**About this exercise:**
The required result is each line of the entries below containing the string "computer".

**Data extract:**

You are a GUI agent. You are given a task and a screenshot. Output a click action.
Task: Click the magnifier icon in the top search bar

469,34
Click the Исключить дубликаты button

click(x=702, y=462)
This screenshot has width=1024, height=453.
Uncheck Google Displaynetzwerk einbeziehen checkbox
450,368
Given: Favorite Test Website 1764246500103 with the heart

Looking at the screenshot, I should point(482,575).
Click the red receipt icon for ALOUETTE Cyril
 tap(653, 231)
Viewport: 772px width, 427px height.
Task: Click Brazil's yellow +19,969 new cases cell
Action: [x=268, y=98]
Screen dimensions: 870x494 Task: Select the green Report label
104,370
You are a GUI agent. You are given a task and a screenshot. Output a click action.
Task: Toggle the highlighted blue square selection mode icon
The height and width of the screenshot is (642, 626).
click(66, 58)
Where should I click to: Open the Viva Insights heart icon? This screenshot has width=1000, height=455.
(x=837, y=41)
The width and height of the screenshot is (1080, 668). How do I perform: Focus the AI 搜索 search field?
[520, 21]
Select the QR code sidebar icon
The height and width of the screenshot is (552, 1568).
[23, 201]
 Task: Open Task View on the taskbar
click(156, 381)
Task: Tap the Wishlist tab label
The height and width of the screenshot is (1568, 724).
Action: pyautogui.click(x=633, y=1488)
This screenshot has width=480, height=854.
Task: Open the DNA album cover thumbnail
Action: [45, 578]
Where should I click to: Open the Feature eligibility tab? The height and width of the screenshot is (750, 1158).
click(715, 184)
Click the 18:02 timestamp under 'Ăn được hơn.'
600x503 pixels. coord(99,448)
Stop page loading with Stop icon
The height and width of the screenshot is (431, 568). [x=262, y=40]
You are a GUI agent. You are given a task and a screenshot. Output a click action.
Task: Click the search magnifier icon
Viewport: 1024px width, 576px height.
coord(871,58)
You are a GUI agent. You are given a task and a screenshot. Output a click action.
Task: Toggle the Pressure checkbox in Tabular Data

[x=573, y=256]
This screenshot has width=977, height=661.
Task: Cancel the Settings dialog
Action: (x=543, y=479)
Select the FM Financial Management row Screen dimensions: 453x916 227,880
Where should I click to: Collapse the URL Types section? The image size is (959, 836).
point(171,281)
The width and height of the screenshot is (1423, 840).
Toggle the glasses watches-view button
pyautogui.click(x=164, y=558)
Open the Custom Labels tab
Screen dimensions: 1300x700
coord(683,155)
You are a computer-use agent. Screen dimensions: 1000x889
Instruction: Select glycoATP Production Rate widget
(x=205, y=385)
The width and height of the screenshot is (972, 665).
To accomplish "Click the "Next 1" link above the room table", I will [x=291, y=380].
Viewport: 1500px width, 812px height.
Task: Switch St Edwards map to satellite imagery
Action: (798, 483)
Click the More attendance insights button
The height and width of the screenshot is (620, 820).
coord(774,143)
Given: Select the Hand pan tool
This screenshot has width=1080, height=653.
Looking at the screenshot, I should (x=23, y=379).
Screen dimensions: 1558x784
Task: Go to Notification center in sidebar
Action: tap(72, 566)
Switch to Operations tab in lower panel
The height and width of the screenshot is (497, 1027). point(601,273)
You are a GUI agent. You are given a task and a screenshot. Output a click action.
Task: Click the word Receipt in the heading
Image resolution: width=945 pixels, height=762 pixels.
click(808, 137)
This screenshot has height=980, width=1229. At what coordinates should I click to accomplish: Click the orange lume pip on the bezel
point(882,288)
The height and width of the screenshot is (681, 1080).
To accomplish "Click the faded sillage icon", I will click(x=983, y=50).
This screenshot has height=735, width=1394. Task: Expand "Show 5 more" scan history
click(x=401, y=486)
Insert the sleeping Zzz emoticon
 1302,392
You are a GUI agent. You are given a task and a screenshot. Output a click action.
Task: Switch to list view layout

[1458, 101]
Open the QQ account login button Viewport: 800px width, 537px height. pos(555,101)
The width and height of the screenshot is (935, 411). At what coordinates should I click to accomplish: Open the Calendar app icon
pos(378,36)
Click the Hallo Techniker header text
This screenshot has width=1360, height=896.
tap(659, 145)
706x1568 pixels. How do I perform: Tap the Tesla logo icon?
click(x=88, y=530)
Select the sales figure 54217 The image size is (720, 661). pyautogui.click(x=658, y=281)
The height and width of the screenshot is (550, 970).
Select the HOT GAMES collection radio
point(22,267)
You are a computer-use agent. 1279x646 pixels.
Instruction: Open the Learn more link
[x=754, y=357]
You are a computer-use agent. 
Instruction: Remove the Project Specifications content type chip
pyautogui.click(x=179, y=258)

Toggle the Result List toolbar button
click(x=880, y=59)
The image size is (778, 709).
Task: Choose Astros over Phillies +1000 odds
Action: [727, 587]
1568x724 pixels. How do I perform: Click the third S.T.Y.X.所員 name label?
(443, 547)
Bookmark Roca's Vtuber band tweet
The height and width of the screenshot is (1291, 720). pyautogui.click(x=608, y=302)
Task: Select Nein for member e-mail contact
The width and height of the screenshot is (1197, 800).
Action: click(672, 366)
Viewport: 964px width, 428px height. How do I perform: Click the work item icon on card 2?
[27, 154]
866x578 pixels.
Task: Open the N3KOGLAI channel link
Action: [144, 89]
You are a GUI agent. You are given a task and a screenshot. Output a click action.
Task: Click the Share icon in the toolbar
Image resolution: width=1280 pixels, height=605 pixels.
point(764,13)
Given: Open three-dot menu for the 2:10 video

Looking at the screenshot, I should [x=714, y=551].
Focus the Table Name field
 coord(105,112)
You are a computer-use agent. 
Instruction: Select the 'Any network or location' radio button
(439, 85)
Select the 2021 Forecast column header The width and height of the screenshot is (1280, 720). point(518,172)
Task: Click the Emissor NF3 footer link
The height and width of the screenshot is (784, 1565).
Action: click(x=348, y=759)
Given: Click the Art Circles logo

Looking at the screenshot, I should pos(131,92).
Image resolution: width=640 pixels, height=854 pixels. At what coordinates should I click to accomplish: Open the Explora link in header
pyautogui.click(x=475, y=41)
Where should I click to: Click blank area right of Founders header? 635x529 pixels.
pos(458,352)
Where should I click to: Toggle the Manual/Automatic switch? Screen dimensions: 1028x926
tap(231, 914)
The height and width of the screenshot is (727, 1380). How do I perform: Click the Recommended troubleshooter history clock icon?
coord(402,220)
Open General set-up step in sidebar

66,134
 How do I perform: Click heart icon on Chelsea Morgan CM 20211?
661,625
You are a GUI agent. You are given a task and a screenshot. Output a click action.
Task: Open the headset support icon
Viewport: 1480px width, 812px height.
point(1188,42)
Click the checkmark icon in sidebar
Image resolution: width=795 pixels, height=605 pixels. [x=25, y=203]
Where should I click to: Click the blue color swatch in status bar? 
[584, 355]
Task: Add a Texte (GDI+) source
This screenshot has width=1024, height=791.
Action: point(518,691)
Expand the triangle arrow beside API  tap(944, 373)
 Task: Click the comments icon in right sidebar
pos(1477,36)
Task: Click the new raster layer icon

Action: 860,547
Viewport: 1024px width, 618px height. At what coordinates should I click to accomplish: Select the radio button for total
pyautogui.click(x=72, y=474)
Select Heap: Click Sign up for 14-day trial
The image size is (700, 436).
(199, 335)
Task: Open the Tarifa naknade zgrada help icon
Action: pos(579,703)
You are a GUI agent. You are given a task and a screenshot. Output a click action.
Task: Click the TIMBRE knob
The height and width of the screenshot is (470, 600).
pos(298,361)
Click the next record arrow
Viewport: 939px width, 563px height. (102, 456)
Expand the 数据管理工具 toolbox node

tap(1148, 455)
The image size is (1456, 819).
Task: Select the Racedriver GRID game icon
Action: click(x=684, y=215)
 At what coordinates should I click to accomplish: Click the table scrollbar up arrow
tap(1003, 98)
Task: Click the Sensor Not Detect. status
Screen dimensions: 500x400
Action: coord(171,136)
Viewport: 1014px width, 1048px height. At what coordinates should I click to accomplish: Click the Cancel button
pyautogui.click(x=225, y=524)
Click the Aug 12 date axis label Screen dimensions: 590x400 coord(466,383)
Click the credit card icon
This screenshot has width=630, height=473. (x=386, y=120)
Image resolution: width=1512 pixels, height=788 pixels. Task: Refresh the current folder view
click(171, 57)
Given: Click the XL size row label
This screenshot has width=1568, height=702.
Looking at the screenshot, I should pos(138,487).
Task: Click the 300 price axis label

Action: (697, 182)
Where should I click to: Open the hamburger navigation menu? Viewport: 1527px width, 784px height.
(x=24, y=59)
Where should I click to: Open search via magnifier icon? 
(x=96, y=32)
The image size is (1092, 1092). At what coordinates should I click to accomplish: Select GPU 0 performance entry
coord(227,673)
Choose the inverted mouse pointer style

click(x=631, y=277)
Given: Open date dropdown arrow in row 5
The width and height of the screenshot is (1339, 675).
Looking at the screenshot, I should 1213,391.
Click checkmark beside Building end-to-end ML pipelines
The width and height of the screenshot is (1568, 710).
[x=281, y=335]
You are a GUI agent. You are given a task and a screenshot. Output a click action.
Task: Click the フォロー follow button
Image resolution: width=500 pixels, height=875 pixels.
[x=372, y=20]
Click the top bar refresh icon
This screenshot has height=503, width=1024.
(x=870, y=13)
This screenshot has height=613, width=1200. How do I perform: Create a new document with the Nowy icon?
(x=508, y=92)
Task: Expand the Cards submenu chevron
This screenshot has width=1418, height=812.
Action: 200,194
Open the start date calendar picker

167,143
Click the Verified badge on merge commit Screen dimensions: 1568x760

**Exercise answer:**
You are a computer-use agent. Screen dimensions: 1000x889
You are a computer-use agent. 1279x646 pixels.
You are a computer-use agent. 
You are a computer-use agent. 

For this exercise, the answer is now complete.